◆ Given problem:
Output the lines from the one containing "Ficha Técnica (711, 2545)" through the one containing "Qlik コミュニティ [https://community.qlik.com/]", inclusive, as a numbered list with blank lines omitted.

══ Data to process ══

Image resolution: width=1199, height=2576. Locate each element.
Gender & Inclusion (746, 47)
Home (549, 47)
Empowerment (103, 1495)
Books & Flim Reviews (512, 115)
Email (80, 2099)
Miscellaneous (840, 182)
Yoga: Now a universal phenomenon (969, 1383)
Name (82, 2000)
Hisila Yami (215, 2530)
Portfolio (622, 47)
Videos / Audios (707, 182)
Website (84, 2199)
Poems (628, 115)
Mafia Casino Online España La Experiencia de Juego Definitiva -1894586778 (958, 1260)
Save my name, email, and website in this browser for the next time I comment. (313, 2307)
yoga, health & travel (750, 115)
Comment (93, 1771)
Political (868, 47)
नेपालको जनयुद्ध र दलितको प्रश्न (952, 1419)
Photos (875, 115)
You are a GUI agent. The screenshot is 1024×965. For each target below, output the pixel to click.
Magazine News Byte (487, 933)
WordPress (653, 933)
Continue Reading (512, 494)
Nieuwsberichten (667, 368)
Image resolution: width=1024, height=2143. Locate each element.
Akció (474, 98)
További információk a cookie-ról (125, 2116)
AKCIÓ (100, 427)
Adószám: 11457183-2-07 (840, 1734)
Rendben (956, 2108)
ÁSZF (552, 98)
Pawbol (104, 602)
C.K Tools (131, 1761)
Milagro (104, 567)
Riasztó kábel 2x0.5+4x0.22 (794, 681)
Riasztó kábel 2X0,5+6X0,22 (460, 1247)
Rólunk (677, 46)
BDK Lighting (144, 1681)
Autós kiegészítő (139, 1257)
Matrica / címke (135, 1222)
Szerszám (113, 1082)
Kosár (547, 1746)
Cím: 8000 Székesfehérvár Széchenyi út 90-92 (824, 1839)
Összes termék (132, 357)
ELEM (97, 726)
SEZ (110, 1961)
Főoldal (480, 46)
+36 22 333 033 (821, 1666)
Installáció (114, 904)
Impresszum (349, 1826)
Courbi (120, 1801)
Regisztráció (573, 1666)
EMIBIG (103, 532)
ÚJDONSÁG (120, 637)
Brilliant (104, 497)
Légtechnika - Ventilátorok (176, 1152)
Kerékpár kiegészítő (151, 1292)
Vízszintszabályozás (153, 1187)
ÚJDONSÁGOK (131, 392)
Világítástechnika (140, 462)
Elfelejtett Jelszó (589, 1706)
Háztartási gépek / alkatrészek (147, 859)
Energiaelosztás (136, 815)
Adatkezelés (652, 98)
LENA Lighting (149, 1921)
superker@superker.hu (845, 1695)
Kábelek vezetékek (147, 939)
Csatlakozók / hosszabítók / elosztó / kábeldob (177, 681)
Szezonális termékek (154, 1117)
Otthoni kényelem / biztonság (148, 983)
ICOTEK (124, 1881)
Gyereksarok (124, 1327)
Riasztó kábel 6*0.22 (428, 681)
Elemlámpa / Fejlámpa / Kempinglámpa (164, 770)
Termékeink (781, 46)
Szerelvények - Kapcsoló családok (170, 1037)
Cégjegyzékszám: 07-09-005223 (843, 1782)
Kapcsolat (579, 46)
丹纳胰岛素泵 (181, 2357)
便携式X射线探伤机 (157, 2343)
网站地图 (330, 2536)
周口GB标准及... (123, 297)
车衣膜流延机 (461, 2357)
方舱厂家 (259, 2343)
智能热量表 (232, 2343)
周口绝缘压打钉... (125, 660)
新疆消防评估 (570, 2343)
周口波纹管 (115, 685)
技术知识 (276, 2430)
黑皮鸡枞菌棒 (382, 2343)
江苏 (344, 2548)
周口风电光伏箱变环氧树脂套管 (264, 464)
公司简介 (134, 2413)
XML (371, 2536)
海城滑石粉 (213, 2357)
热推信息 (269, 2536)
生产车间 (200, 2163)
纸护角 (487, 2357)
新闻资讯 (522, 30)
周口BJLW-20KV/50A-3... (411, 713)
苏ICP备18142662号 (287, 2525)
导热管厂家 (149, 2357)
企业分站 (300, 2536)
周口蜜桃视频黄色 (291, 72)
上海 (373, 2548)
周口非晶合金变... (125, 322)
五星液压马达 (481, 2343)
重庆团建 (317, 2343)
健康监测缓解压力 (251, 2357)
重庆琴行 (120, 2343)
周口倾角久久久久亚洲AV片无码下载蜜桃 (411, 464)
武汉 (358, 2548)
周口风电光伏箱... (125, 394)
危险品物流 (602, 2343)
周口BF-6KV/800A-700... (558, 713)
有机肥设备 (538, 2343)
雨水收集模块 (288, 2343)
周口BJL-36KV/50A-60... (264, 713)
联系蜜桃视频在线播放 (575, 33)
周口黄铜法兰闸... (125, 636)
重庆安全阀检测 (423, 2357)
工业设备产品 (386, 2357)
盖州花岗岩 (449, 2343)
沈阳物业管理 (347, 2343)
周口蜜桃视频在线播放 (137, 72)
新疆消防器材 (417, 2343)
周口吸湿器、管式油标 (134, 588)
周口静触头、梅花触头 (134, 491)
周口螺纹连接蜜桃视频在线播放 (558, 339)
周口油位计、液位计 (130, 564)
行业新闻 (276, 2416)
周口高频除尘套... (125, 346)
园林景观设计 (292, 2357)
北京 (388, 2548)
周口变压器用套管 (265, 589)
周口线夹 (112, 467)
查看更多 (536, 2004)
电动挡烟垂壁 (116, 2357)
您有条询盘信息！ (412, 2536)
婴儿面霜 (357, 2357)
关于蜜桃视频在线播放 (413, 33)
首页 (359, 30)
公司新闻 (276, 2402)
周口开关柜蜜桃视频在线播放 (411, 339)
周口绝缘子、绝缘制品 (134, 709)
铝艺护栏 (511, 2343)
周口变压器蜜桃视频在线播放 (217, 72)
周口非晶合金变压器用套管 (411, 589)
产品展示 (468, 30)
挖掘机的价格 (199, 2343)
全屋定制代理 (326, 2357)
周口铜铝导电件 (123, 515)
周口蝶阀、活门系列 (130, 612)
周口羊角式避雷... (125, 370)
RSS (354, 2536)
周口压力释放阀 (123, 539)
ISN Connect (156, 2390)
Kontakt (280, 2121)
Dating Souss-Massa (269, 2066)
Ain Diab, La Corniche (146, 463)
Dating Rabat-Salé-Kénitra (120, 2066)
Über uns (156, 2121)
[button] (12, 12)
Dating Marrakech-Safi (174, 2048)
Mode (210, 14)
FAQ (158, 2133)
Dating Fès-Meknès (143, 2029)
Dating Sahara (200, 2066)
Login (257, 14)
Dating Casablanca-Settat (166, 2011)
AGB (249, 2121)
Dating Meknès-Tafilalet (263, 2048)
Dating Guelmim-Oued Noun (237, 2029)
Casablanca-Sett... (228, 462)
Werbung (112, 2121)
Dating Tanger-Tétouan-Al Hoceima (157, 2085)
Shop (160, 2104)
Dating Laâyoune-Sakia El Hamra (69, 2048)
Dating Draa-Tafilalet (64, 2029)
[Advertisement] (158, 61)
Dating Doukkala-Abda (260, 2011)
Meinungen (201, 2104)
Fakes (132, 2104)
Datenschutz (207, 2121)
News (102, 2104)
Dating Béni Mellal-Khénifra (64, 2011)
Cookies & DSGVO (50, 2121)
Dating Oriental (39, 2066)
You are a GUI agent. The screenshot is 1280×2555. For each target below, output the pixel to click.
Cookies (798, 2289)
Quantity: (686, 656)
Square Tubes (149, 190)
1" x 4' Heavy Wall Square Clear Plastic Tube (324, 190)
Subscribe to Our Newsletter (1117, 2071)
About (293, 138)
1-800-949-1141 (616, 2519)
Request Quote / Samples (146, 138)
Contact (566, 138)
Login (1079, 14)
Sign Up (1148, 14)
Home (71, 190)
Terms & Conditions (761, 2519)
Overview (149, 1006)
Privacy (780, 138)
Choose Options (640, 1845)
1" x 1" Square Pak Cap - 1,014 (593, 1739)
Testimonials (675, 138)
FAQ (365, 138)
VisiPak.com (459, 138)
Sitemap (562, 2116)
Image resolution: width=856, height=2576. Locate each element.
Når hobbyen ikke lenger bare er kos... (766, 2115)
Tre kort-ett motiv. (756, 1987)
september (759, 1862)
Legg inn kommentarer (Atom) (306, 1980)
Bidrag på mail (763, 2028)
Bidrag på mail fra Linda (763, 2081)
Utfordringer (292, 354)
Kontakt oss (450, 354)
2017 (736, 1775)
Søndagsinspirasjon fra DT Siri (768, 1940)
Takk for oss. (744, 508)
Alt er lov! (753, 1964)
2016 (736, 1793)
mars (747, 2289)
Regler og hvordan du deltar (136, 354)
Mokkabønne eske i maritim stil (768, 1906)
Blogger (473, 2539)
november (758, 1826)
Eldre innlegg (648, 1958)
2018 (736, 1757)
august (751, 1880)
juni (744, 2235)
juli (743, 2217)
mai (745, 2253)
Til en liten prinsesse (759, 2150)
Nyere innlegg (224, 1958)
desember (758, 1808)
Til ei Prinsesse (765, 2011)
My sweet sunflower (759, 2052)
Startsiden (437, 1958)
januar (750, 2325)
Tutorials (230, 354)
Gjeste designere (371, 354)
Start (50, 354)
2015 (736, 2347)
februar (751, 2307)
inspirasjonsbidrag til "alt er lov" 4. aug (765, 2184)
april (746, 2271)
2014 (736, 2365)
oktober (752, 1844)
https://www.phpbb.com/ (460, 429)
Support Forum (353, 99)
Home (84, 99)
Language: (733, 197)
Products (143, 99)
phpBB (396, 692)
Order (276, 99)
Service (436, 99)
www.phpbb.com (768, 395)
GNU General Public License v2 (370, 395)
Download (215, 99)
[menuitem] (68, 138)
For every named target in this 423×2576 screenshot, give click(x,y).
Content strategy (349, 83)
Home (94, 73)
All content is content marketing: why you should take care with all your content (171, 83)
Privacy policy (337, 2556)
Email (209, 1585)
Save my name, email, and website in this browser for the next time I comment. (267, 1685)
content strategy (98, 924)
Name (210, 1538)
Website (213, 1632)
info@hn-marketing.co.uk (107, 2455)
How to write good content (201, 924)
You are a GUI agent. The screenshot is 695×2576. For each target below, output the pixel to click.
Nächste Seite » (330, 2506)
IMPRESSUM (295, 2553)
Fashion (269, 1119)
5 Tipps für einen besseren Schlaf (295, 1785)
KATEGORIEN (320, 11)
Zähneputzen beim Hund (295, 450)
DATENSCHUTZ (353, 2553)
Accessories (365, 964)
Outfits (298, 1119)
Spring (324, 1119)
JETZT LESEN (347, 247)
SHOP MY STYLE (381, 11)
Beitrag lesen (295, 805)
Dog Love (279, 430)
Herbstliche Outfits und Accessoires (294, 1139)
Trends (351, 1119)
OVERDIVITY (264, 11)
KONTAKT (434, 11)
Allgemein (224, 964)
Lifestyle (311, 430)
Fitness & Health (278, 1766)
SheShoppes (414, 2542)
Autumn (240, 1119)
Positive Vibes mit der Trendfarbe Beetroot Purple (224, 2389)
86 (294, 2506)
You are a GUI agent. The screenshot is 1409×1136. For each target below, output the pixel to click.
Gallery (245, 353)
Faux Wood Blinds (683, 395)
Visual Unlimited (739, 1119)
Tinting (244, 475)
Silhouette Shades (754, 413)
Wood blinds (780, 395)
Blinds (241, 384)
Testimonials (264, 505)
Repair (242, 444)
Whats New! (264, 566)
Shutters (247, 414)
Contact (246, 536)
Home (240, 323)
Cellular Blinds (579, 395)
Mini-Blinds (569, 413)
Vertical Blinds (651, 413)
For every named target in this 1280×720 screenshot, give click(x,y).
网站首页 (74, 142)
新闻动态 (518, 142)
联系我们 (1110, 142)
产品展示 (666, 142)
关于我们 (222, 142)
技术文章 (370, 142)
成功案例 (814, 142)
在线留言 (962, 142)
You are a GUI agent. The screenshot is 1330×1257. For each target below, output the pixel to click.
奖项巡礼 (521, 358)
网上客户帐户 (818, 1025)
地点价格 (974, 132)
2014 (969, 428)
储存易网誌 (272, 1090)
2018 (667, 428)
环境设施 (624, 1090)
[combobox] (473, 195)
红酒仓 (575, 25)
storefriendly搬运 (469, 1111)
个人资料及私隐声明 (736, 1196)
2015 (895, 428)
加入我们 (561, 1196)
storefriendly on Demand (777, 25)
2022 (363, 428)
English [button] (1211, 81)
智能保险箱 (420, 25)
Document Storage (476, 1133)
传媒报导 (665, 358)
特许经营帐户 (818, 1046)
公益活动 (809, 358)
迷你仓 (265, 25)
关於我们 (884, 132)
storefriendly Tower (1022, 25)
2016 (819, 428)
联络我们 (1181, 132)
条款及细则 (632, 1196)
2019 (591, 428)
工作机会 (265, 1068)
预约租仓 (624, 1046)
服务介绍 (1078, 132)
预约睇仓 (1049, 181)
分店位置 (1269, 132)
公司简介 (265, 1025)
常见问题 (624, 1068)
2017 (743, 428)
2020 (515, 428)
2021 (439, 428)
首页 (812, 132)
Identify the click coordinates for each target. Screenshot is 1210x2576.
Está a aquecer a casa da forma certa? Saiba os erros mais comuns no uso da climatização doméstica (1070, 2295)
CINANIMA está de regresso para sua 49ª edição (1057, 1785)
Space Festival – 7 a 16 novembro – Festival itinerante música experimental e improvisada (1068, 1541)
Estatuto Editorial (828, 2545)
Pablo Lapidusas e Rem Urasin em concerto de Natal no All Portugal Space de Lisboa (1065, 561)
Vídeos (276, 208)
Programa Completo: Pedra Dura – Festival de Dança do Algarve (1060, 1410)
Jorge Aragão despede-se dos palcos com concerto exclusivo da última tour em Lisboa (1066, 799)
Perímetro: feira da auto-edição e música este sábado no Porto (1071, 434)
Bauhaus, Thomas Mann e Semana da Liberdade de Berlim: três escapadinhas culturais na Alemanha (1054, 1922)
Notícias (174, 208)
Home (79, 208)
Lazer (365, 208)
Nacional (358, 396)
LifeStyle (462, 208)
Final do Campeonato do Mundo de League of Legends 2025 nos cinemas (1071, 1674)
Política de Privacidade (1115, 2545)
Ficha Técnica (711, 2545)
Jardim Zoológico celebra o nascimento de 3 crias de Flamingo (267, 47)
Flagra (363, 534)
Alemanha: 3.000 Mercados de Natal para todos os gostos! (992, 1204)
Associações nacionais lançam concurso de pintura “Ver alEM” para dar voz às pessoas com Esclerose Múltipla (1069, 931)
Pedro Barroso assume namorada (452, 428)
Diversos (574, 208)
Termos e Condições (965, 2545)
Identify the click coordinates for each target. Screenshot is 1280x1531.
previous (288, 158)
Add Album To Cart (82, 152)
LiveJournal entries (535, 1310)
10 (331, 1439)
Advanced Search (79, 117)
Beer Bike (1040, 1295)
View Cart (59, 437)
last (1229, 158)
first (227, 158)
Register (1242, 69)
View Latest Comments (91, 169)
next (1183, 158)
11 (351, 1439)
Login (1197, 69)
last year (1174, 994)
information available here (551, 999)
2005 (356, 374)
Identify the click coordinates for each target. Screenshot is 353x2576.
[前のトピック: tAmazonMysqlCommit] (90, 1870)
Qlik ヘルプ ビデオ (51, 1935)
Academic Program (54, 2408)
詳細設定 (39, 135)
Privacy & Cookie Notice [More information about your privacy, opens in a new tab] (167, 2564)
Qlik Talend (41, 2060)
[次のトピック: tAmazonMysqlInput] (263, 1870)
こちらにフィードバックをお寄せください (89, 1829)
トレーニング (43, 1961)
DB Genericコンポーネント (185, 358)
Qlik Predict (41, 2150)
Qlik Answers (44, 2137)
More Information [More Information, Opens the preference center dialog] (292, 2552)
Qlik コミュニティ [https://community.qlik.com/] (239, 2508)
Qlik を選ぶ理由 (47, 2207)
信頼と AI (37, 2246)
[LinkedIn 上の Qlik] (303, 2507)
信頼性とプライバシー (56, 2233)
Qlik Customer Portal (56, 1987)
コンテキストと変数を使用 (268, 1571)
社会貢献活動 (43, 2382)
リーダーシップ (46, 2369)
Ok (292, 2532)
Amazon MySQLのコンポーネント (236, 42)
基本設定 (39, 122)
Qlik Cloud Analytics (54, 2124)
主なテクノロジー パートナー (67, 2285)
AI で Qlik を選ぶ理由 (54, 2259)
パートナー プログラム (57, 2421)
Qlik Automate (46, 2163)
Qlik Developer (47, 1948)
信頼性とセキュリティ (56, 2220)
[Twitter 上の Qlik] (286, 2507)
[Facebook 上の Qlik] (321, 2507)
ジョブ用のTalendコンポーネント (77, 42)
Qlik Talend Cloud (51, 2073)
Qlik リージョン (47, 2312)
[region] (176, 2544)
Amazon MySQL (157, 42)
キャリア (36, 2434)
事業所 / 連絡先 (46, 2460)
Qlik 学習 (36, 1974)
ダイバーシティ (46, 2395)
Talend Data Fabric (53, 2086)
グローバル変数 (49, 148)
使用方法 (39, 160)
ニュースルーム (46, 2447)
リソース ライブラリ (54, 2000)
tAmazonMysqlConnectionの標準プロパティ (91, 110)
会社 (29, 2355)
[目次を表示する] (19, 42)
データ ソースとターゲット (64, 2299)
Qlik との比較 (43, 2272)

═══

◆ Written solution:
1. Ficha Técnica (711, 2545)
2. Jardim Zoológico celebra o nascimento de 3 crias de Flamingo (267, 47)
3. Flagra (363, 534)
4. Alemanha: 3.000 Mercados de Natal para todos os gostos! (992, 1204)
5. Associações nacionais lançam concurso de pintura “Ver alEM” para dar voz às pessoas com Esclerose Múltipla (1069, 931)
6. Pedro Barroso assume namorada (452, 428)
7. Diversos (574, 208)
8. Termos e Condições (965, 2545)
9. Identify the click coordinates for each target. Screenshot is 1280x1531.
10. previous (288, 158)
11. Add Album To Cart (82, 152)
12. LiveJournal entries (535, 1310)
13. 10 (331, 1439)
14. Advanced Search (79, 117)
15. Beer Bike (1040, 1295)
16. View Cart (59, 437)
17. last (1229, 158)
18. first (227, 158)
19. Register (1242, 69)
20. View Latest Comments (91, 169)
21. next (1183, 158)
22. 11 (351, 1439)
23. Login (1197, 69)
24. last year (1174, 994)
25. information available here (551, 999)
26. 2005 (356, 374)
27. Identify the click coordinates for each target. Screenshot is 353x2576.
28. [前のトピック: tAmazonMysqlCommit] (90, 1870)
29. Qlik ヘルプ ビデオ (51, 1935)
30. Academic Program (54, 2408)
31. 詳細設定 (39, 135)
32. Privacy & Cookie Notice [More information about your privacy, opens in a new tab] (167, 2564)
33. Qlik Talend (41, 2060)
34. [次のトピック: tAmazonMysqlInput] (263, 1870)
35. こちらにフィードバックをお寄せください (89, 1829)
36. トレーニング (43, 1961)
37. DB Genericコンポーネント (185, 358)
38. Qlik Predict (41, 2150)
39. Qlik Answers (44, 2137)
40. More Information [More Information, Opens the preference center dialog] (292, 2552)
41. Qlik コミュニティ [https://community.qlik.com/] (239, 2508)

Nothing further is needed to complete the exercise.